> The problem: Swap "screenshot" for "image" in the records from the line with "Find the location of a" to the line with "pink-dots-identicon-avatar is located", keep everything else the same, and give back only those lines without the pictures.

> Data in this exercise:
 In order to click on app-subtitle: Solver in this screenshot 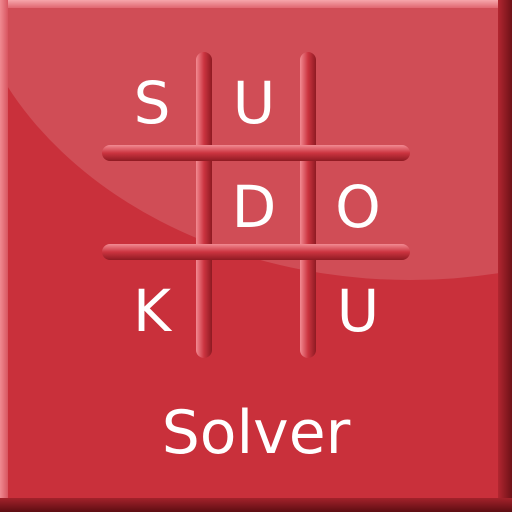, I will do `click(256, 433)`.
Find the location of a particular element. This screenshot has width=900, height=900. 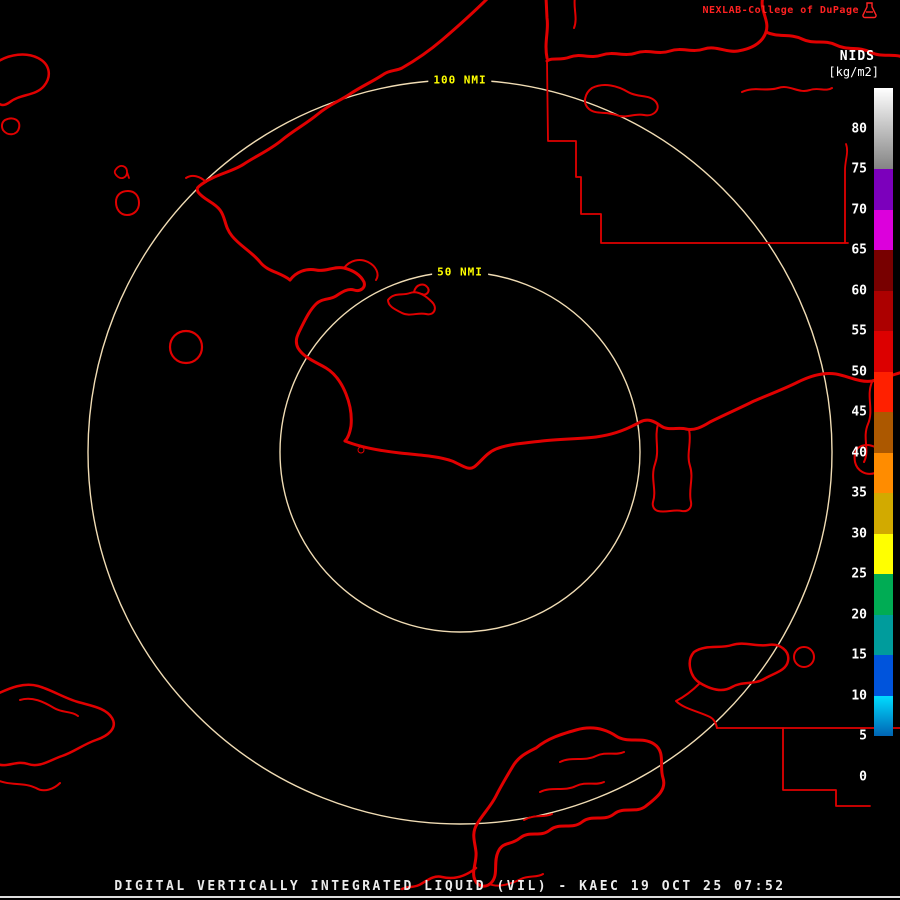

colorbar-tick-label: 45 is located at coordinates (859, 412).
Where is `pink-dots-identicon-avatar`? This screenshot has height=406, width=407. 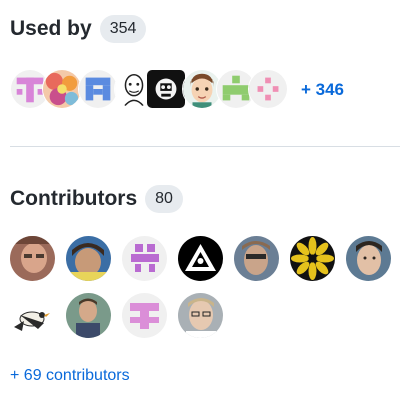
pink-dots-identicon-avatar is located at coordinates (268, 89).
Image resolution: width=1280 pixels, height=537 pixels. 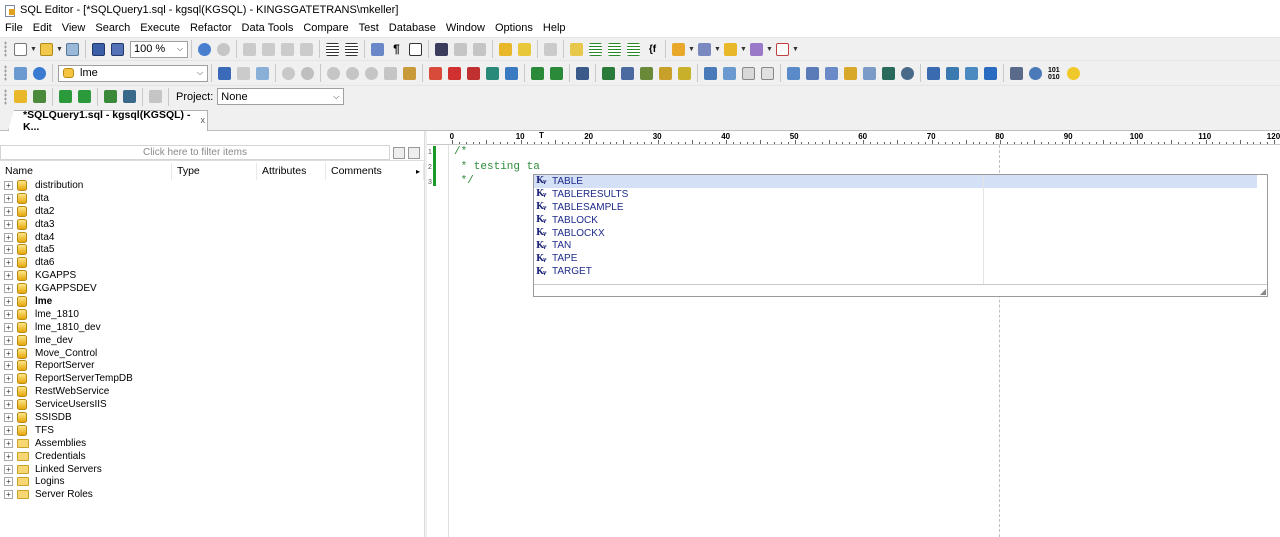 What do you see at coordinates (1054, 74) in the screenshot?
I see `binary-button: 101 010` at bounding box center [1054, 74].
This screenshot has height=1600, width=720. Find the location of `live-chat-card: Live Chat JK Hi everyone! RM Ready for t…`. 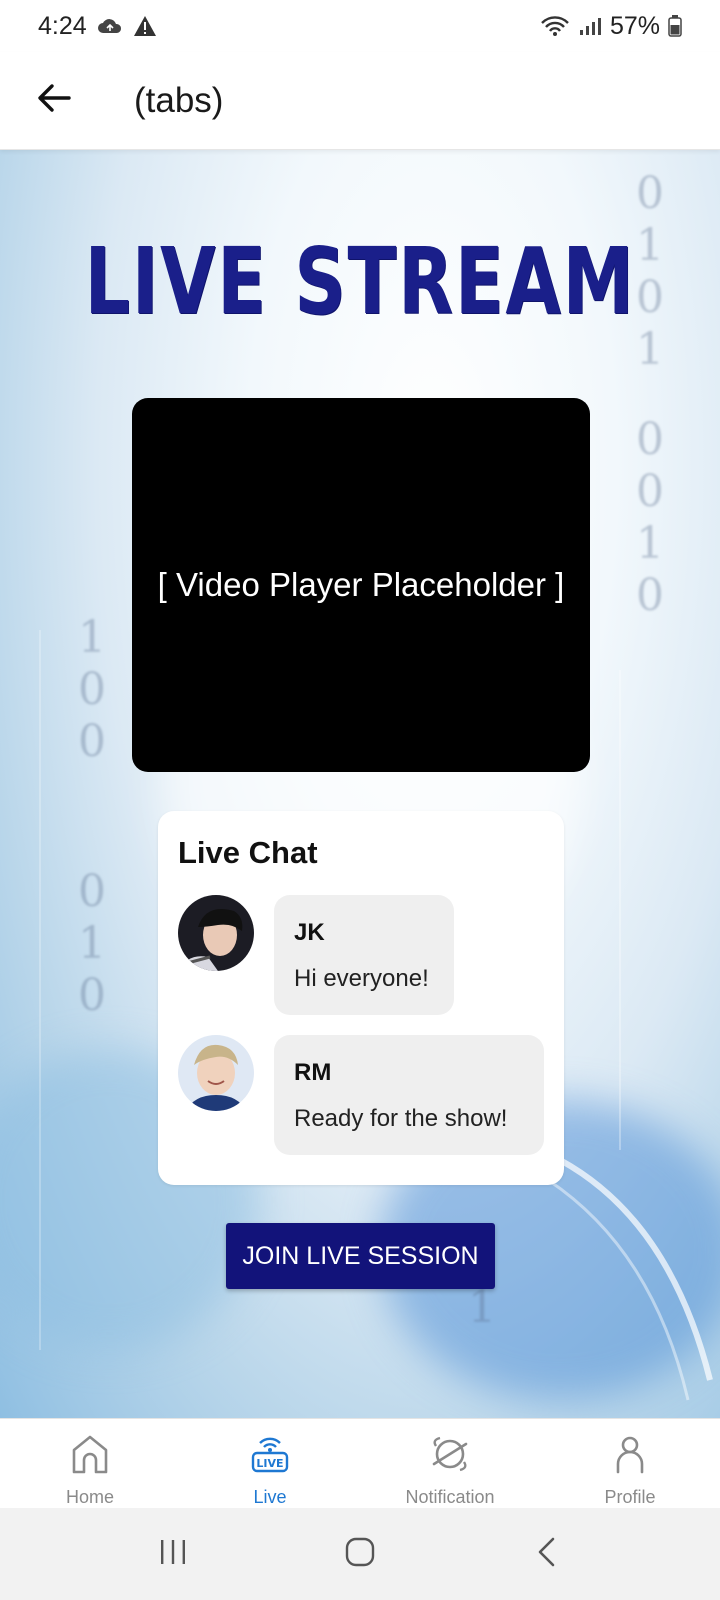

> Result of the task:
Find the location of a particular element. This image has width=900, height=900. 

colorbar-tick-label: 45 is located at coordinates (859, 412).
Where is `pink-dots-identicon-avatar`? This image has height=406, width=407. 
pink-dots-identicon-avatar is located at coordinates (268, 89).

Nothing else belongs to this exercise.